There isn't just one "Google"; when you do a search on Google the results you get back come from any one of 59 datacenters operated by Google, and during update periods the different datacenters will often be out of synch with each other; hence, during updates you sometimes get strange results when you do the same search multiple times.

If you're interested, this page lets you run a search on specific datacenters, one at a time or simultaneously.
posted by ubernostrum at 12:27 PM on March 8, 2005


ubernostrum, I understand that there isnt one Google and, in general how distributed processing works.

My question is that there seems to be an inconsistency between how different servers interpret the phrase "mercury * earth" as either allowing "mercury earth" to be an acceptable return or only allowing phrases like "mercury venus earth"

To me, that seems like an inconsistency in the parser not in the dataset. But as I understand it, it seems that even featuresets get rolled out across datacenters (right?) so a certain syntax may return a valid result in one datacenter but an error in another (or unexpected behavior)

If so, I understand but thats not what the phrase "reindexing" means to me, which is usually a pure data operation.
posted by vacapinta at 12:44 PM on March 8, 2005


I think the intent of the * is to replace exactly one non-empty word. I wish Google did partial word matches like "there is a house in new *leans", but that doesn't work...
posted by knave at 1:04 PM on March 8, 2005


doesn't local dns caching make this explanation unlikely? i had it changing back and forth on rapid clicks. it seems more like a problem within a single address (which i presume is a less than or equal to a datacentre).
posted by andrew cooke at 1:05 PM on March 8, 2005


vacapinta: when Google is doing a large update, you never know what you're going to get. Searches at different datacenters will return different numbers of results in different order; it's not just a re-ordering of the existing index, it also involves pruning dead pages out of the index, inserting new ones and updating those which have changed.

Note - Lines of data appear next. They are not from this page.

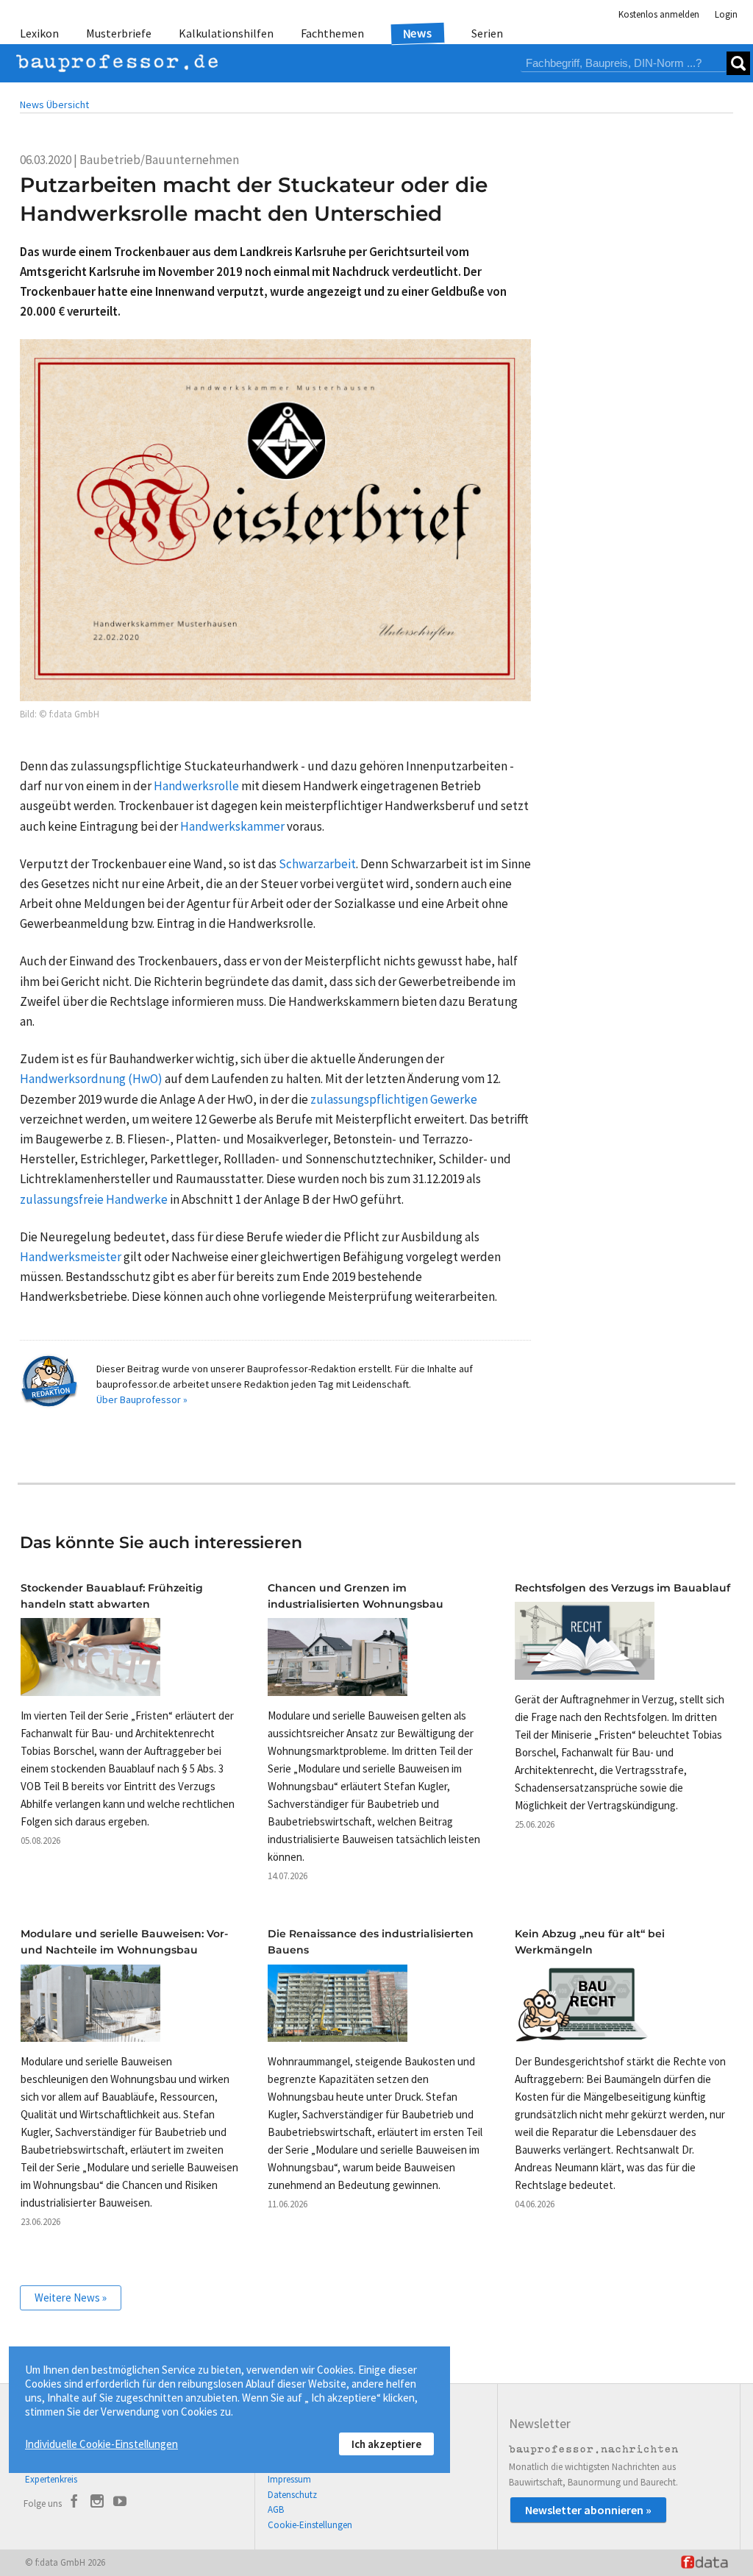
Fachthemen (332, 33)
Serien (487, 33)
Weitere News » (71, 2297)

It used to be that Google did one of those massive, earth-shaking updates every month, but I recall reading that they switched to a "rolling" model a while back, with the large updates happening less frequently.

As to whether it's the cause of this particular issue or not, I couldn't say. But if Google's in an update period, this behavior wouldn't surprise me (also, the different datacenters serve different HTML templates for results pages -- maybe they're not all running the same code).
posted by ubernostrum at 1:42 PM on March 8, 2005


Are there any decent search engines that allow wildcards within words, a la "*leans"?
posted by CunningLinguist at 5:20 PM on March 8, 2005


Best answer: I'm a little late to this thread, but the blog Google Blogoscoped posted about this just yesterday: Google Wildcard Broken.